**Request a:**
Answer these three questions about the text on grating-stabilized lasers, one answer per line, marked the same way:
(i) What partial reflectivity do the prior-art lasers use at the front facet?
(ii) What order of grating do the embodiments described herein use?
(iii) Which modes can the feedback at the Bragg wavelength suppress?

==== Excerpted text ====

Some prior designs, such as those described in U.S. Pat. No. 7,586,970, utilize second order partial gratings near the back of the laser diode cavity to minimize the diffraction loss since the total local power (sum of the forward and backward propagating intensity) is smaller in the laser diode compared to the front of the laser diode. Therefore, the net power loss per length of the grating is smaller when a grating is placed near the back. These lasers use partial reflectivity of 2% to 5% at the front facet. However, known designs do not address wavelength locking temperature and electrical current (optical power) ranging as a function of the grating design and/or may be based on a point design.
Some embodiments described herein utilize a first order grating and a shorter grating length (as compared to grating-stabilized semiconductor lasers with higher-order gratings) in a semiconductor laser device (e.g., a waveguide) to emit light from one end or both ends of the waveguide. These embodiments may provide sufficient feedback at the Bragg wavelength to suppress Fabry Perot modes.

==== Records supplied ====

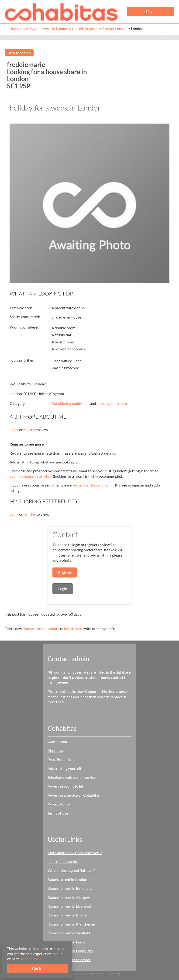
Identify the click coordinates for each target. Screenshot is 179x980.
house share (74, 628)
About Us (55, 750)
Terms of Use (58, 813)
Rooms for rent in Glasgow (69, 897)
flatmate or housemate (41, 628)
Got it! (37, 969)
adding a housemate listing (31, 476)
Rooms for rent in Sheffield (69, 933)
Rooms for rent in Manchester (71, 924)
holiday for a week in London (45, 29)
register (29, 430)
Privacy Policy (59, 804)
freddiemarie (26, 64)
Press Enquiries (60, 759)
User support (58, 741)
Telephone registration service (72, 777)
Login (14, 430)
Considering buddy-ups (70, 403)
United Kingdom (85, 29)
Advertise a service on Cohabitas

====
==== Records supplied ====

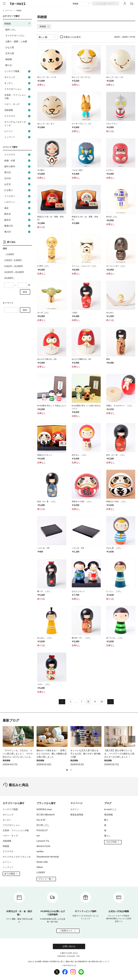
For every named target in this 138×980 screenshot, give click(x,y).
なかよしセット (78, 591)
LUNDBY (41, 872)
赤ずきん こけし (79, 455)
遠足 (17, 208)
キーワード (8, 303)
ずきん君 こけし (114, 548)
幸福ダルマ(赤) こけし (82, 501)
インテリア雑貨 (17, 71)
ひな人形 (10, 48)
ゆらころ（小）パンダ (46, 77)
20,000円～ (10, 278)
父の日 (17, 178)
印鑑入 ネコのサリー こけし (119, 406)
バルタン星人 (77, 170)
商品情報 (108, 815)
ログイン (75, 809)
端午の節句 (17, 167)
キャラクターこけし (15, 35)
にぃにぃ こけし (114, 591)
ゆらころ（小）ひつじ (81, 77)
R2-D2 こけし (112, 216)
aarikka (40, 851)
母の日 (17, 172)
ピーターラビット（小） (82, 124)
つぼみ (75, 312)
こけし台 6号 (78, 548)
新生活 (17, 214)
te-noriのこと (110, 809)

====

**Request b:** In the entries, begin at the line that contains "Identify the click" and stop after the line that contains "adding a housemate listing (31, 476)". Write out only those lines, substituting "roommate" for "housemate" and leaving everything else unchanged.

**Task answer a:**
(i) 2% to 5%
(ii) A first order grating
(iii) Fabry Perot modes

**Task answer b:**
Identify the click coordinates for each target. Screenshot is 179x980.
house share (74, 628)
About Us (55, 750)
Terms of Use (58, 813)
Rooms for rent in Glasgow (69, 897)
flatmate or roommate (41, 628)
Got it! (37, 969)
adding a roommate listing (31, 476)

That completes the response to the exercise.